• _Exercise details_: Write out word for word each line from the top of the material through the line that has "[Toggle dark mode] (291, 18)". Pictures do not go in.

-- Data in this exercise follows --

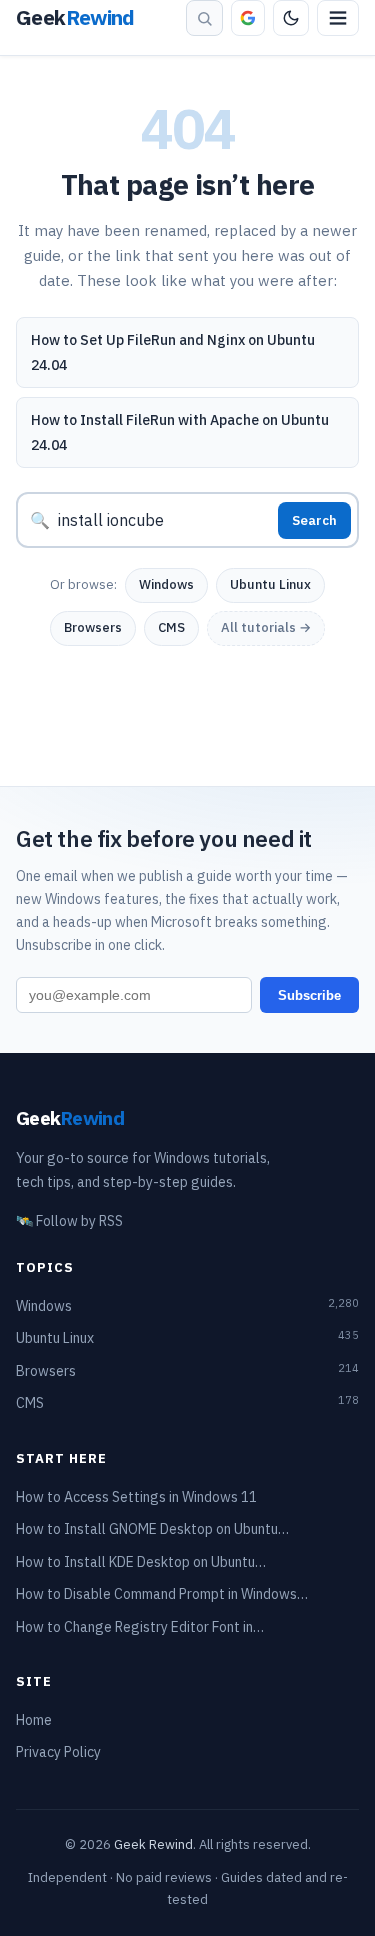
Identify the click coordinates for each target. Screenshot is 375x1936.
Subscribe (309, 995)
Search (314, 520)
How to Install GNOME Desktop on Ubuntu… (152, 1529)
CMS (171, 627)
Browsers (93, 627)
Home (34, 1720)
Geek (70, 1117)
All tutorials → (266, 627)
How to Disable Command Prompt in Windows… (162, 1594)
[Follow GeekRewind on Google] (248, 18)
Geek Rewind (153, 1844)
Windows (166, 584)
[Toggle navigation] (338, 18)
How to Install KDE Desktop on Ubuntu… (141, 1562)
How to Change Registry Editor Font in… (140, 1627)
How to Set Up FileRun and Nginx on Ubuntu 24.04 (173, 352)
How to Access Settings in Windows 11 (136, 1497)
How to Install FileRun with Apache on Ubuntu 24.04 (180, 432)
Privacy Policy (58, 1752)
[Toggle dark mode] (291, 18)
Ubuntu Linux (270, 584)
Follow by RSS (69, 1221)
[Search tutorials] (204, 18)
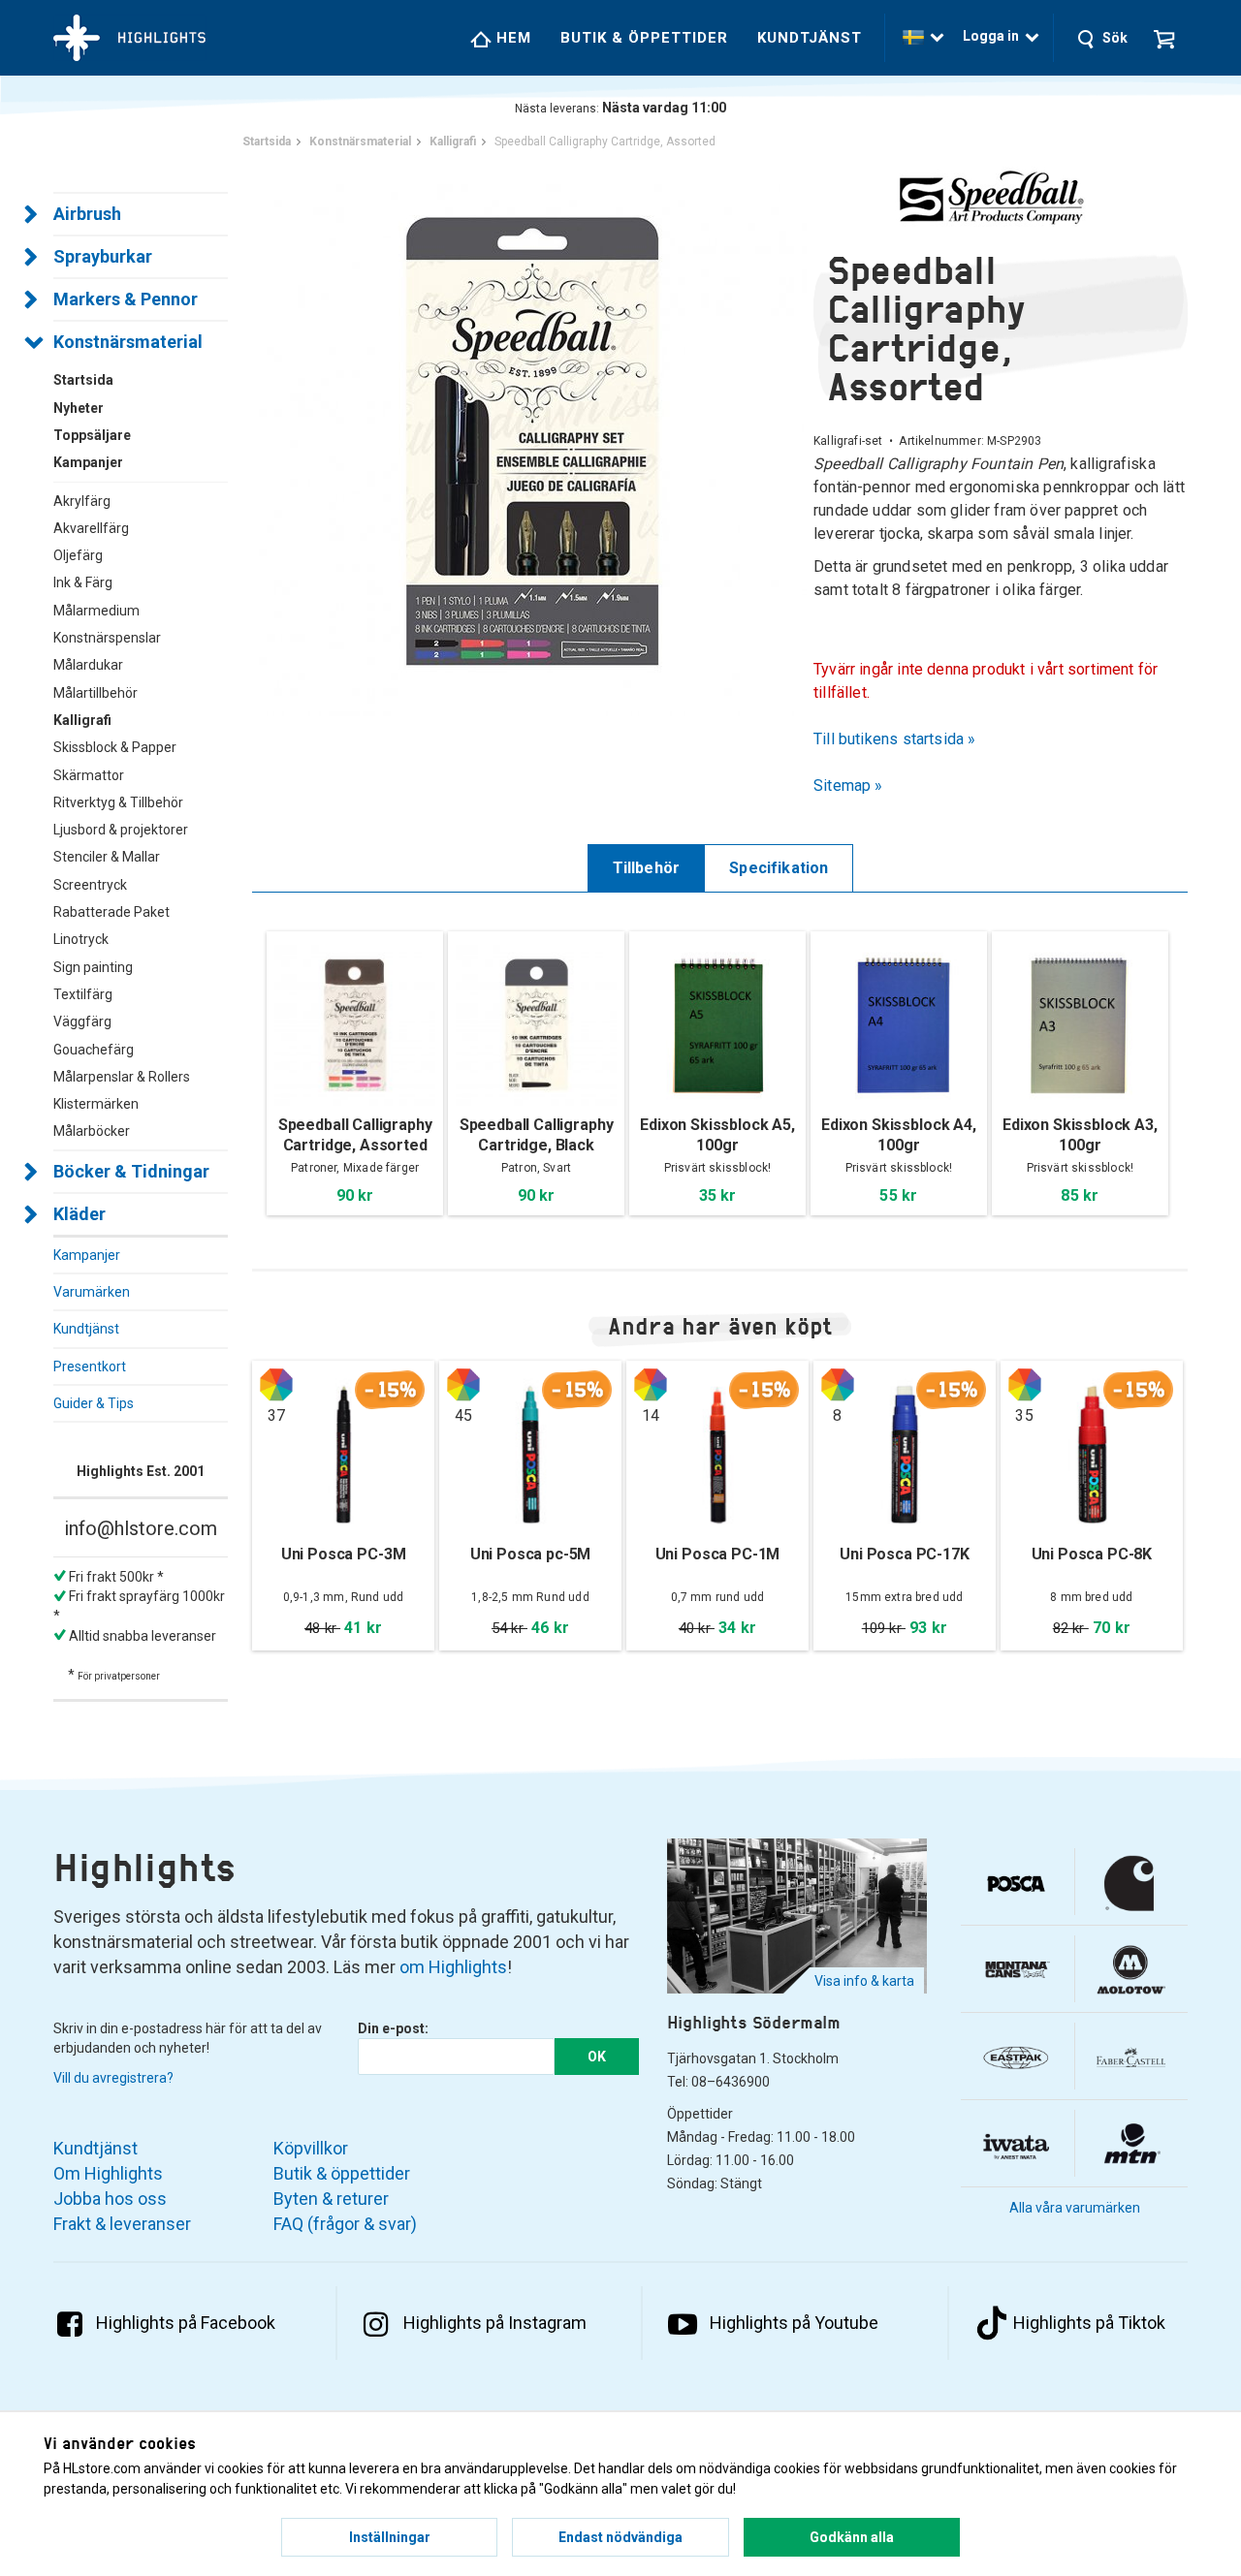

-- Data in this exercise concluded --

• _Task response_:
Identify the click coordinates for each target. Screenshot is 375x1936.
Subscribe (309, 995)
Search (314, 520)
How to Install GNOME Desktop on Ubuntu… (152, 1529)
CMS (171, 627)
Browsers (93, 627)
Home (34, 1720)
Geek (70, 1117)
All tutorials → (266, 627)
How to Disable Command Prompt in Windows… (162, 1594)
[Follow GeekRewind on Google] (248, 18)
Geek Rewind (153, 1844)
Windows (166, 584)
[Toggle navigation] (338, 18)
How to Install KDE Desktop on Ubuntu… (141, 1562)
How to Change Registry Editor Font in… (140, 1627)
How to Set Up FileRun and Nginx on Ubuntu 24.04 (173, 352)
How to Access Settings in Windows 11 (136, 1497)
How to Install FileRun with Apache on Ubuntu 24.04 (180, 432)
Privacy Policy (58, 1752)
[Toggle dark mode] (291, 18)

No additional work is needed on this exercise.